Le libre choix du mode d’édition pour un auteur

Lorsque j’ai commencé à chercher une maison d’édition pour « Le Miracle » en 2012, mon choix s’est porté sur une ME à compte d’auteur. À l’époque, j’en étais très fière ne connaissant pas le monde de l’édition, j’étais juste heureuse d’être éditée. Une porte s’ouvrait devant moi vers l’inconnu, et je n’avais aucune raison de la refermer. Vous pourriez dire « tu aurais pu te renseigner, car ce mode d’édition est une arnaque », sauf que lorsque l’on débute, ce monde littéraire nous paraît complexe et personne ne pourrait dire le contraire sans mentir (pour ceux qui comme moi viennent d’un univers totalement différent).

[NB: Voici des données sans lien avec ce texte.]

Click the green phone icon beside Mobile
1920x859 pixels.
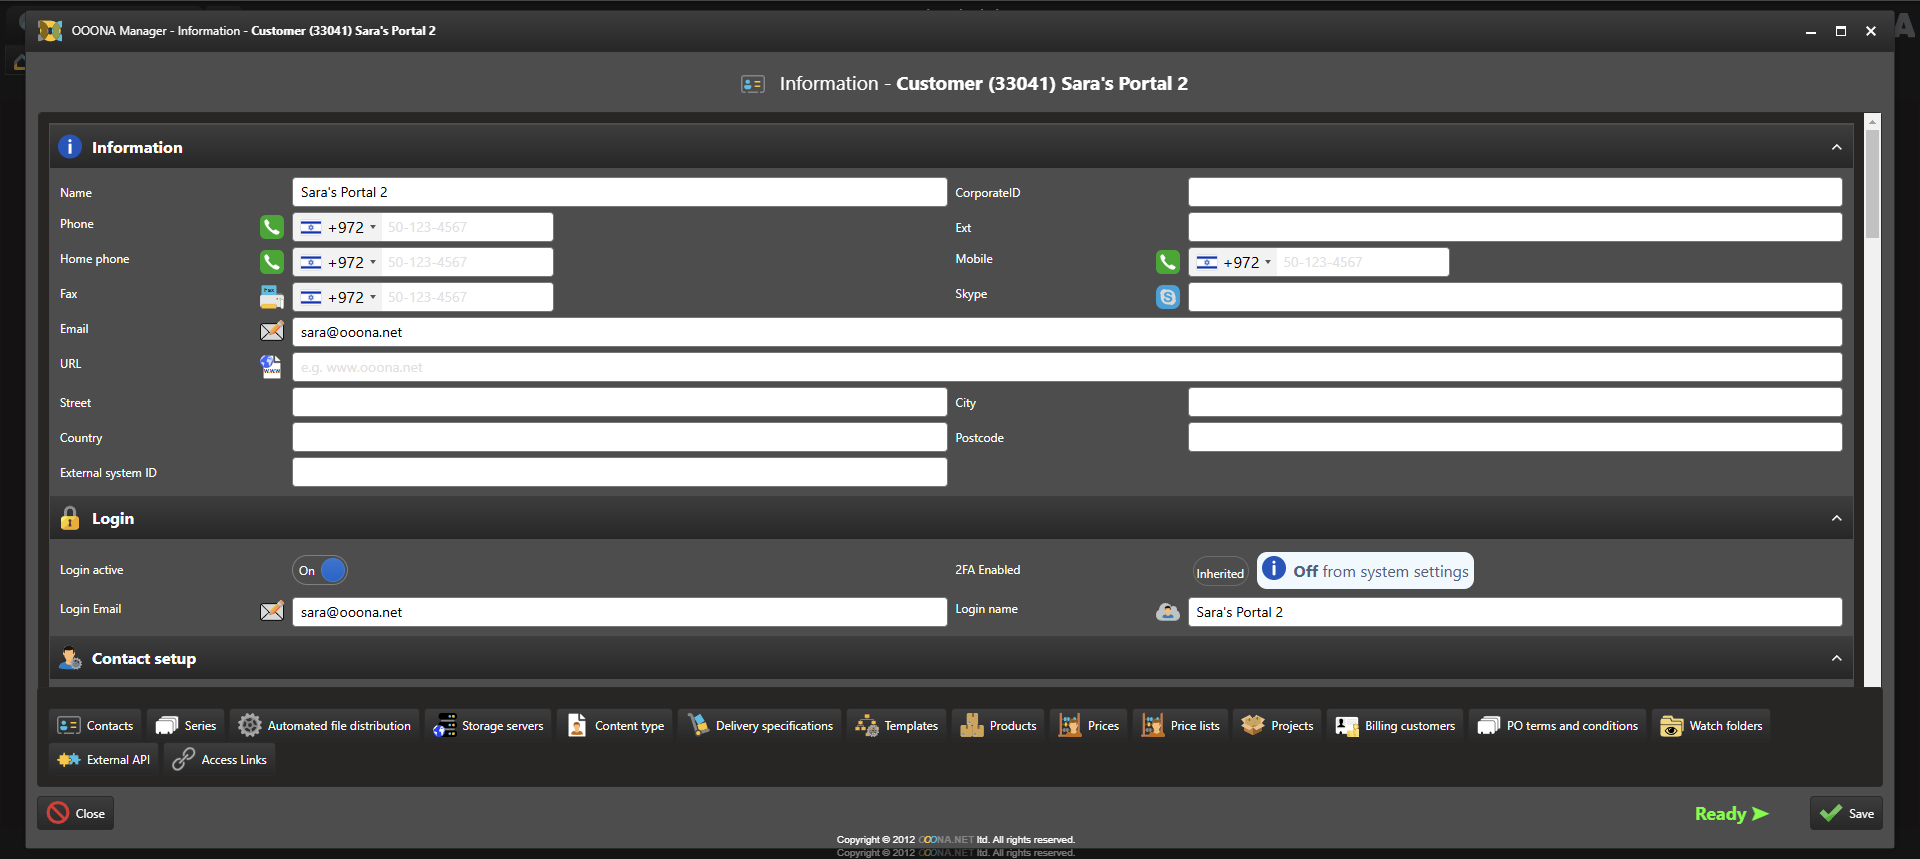click(1167, 262)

Tout s’apprend et donc j’ai appris, observé et je me suis instruite.

Cette première expérience fut pour moi un tremplin vers l’auto-édition. J’entends déjà ceux qui diront «un auteur qui ne trouve pas de ME se tourne vers l’auto-édition pour être certain d’être édité». Faux ! me concernant. C’était un choix délibéré.

J’ai d’ailleurs cessé durant un temps de chercher une maison d’édition, ensuite j’ai regardé et me suis dit, pourquoi pas. Donc à ce jour, 40 % de mes ouvrages sont édités par une maison d’édition à compte d’éditeur, et 60 % en auto-édition.

Pour certains auteurs, s’auto-éditer est une insulte (si si, vous lisez bien). Ces personnes préfèrent garder leur manuscrit au fond d’un tiroir plutôt que de le partager en auto-édition. C’est leur choix, mais de là à insulter un auto-édité, c’est simplement un manque de respect.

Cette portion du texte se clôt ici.